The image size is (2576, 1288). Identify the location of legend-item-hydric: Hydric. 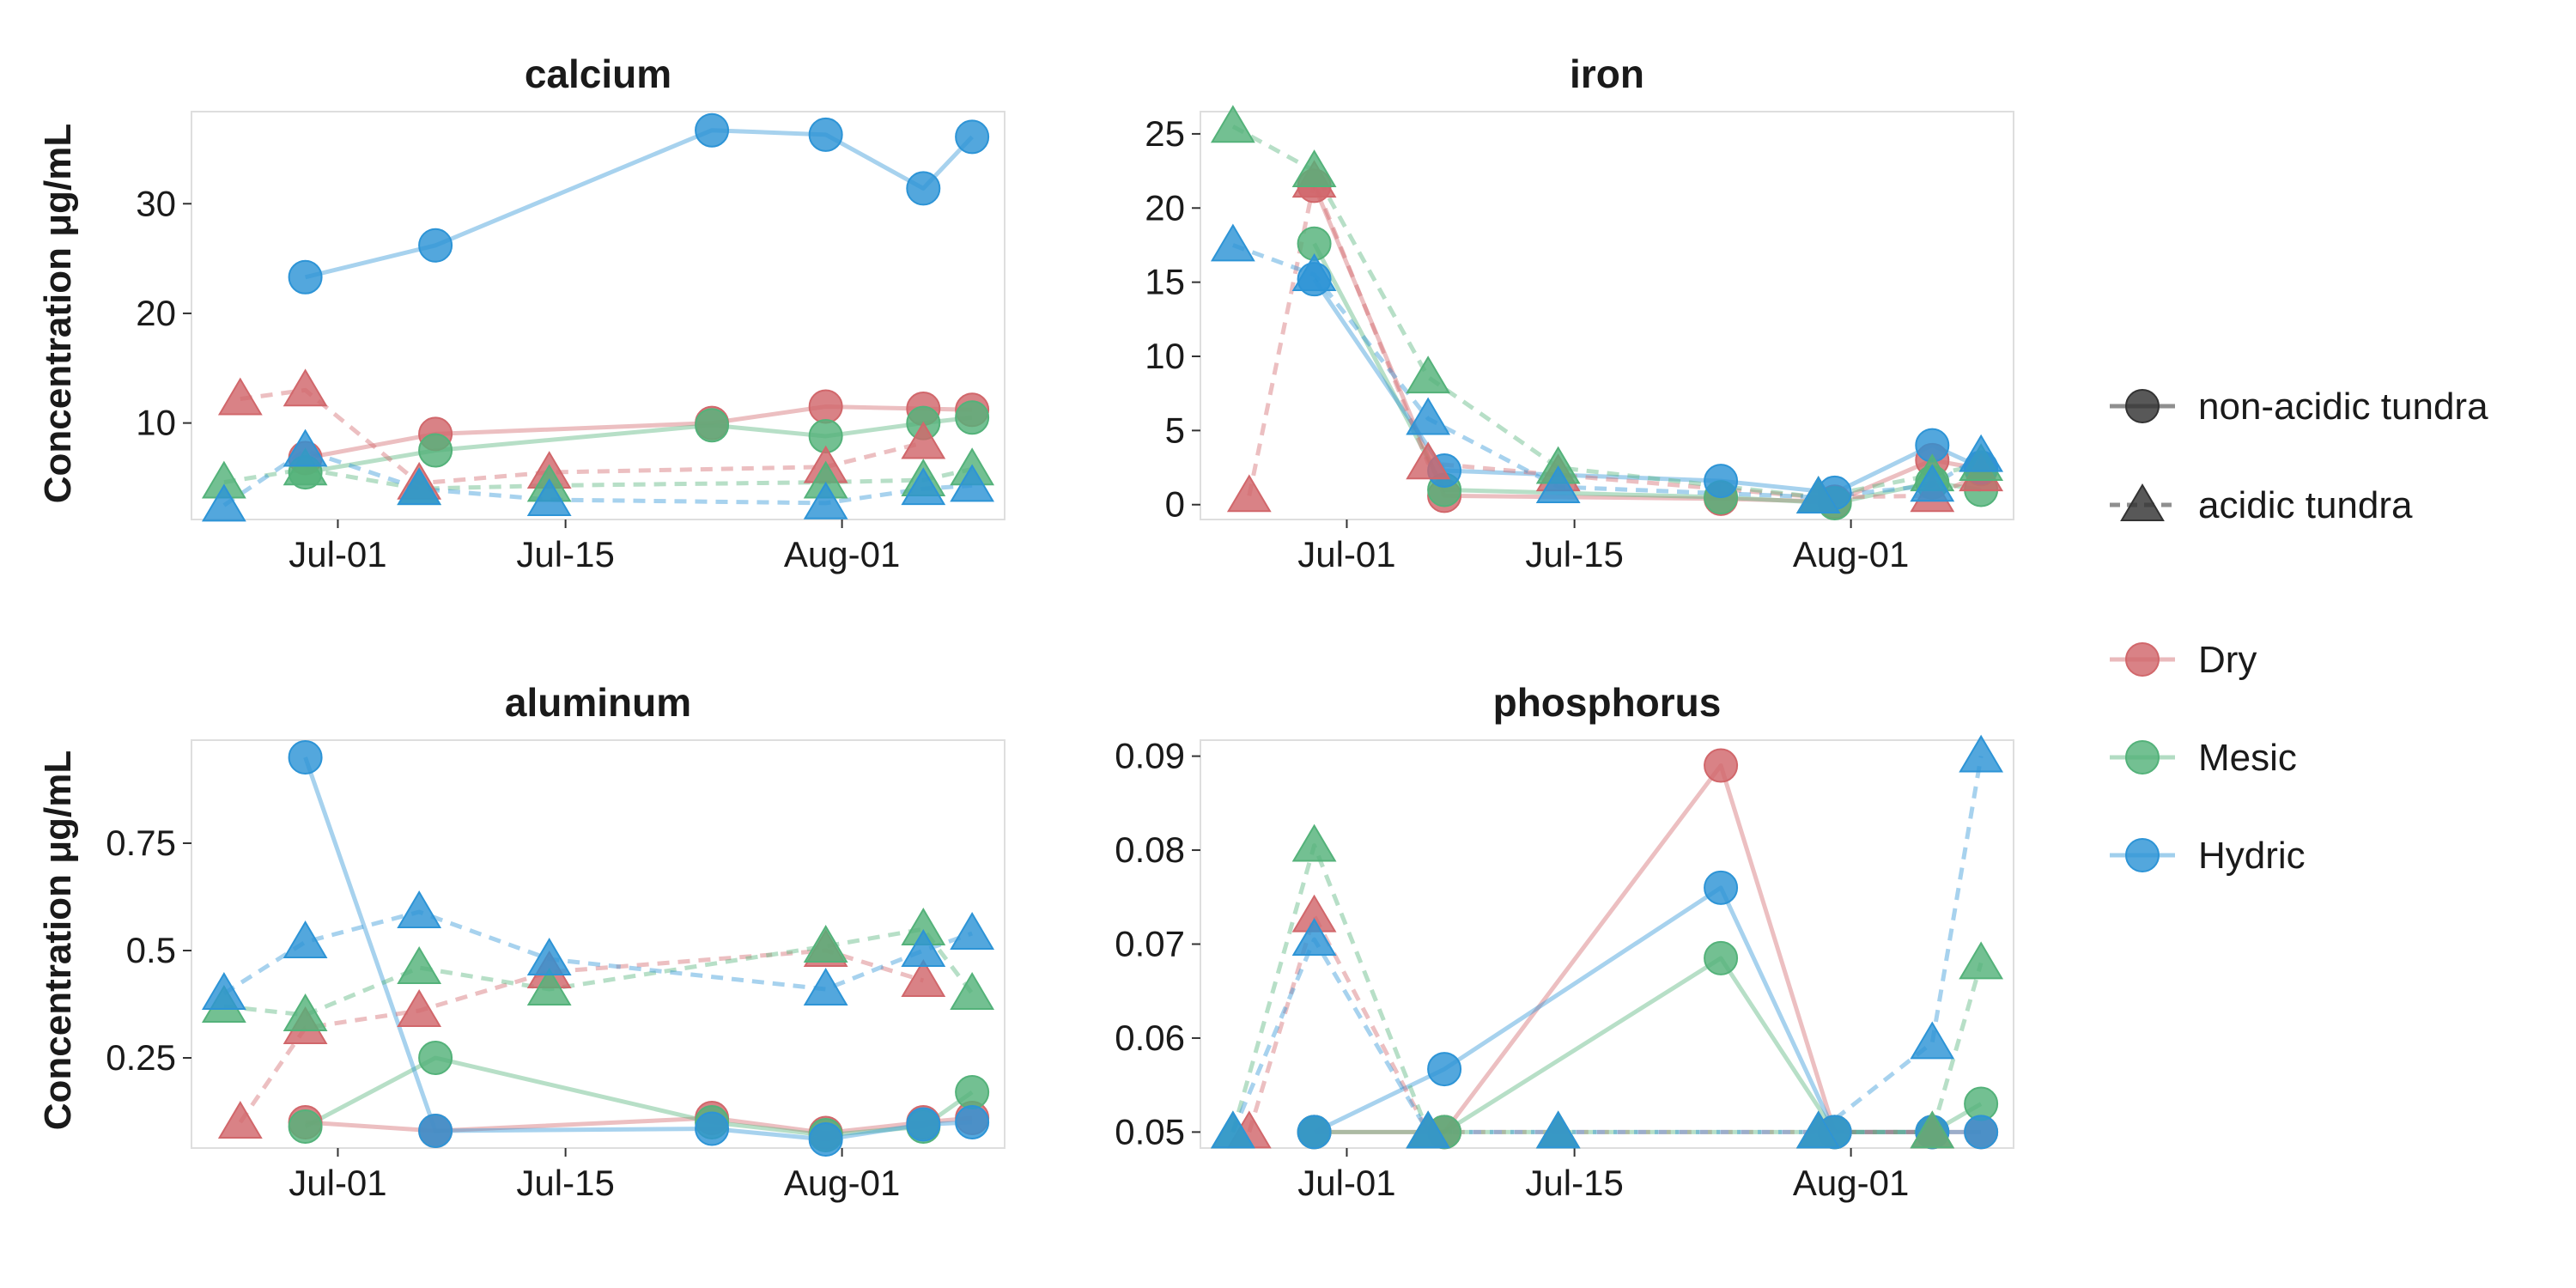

________________________________________

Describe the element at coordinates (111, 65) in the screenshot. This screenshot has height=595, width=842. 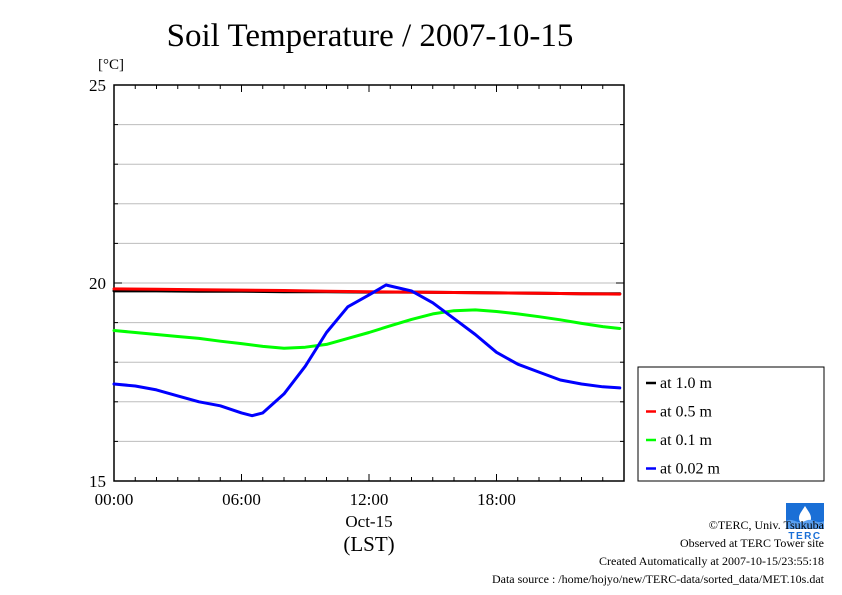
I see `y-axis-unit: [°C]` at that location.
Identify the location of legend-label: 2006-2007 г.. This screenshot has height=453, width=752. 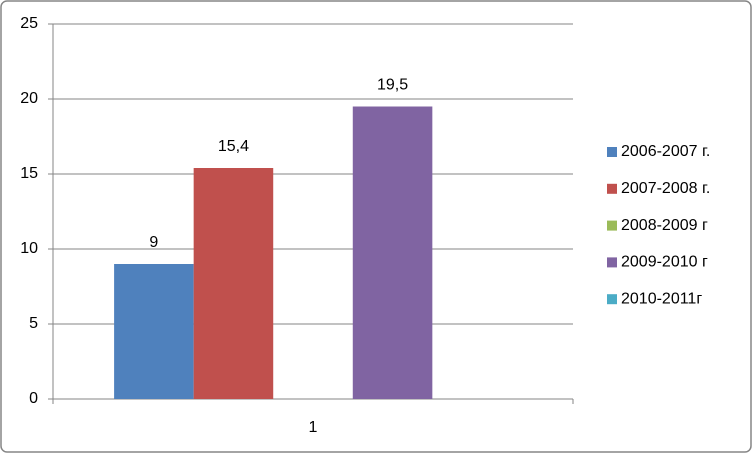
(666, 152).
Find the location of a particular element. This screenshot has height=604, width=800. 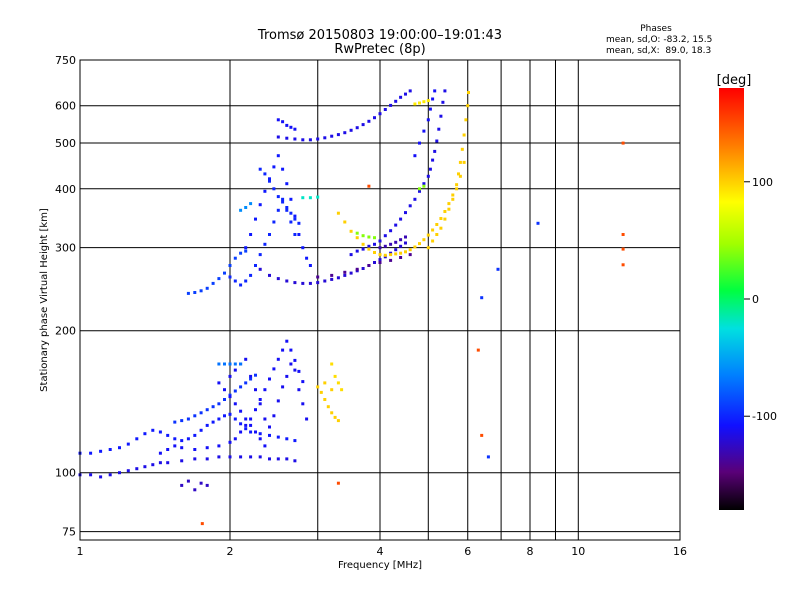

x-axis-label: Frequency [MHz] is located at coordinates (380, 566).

________________________________________

### ASSIGNED TASK
Take the lines from the one containing "Find the location" through the one containing "x-axis-label: Frequency [MHz]" and turn them into a numbered list. Skip blank lines and leave the pictures out.

### ANSWER TO THE EXERCISE
1. Find the location of a particular element. This screenshot has height=604, width=800. 
2. x-axis-label: Frequency [MHz] is located at coordinates (380, 566).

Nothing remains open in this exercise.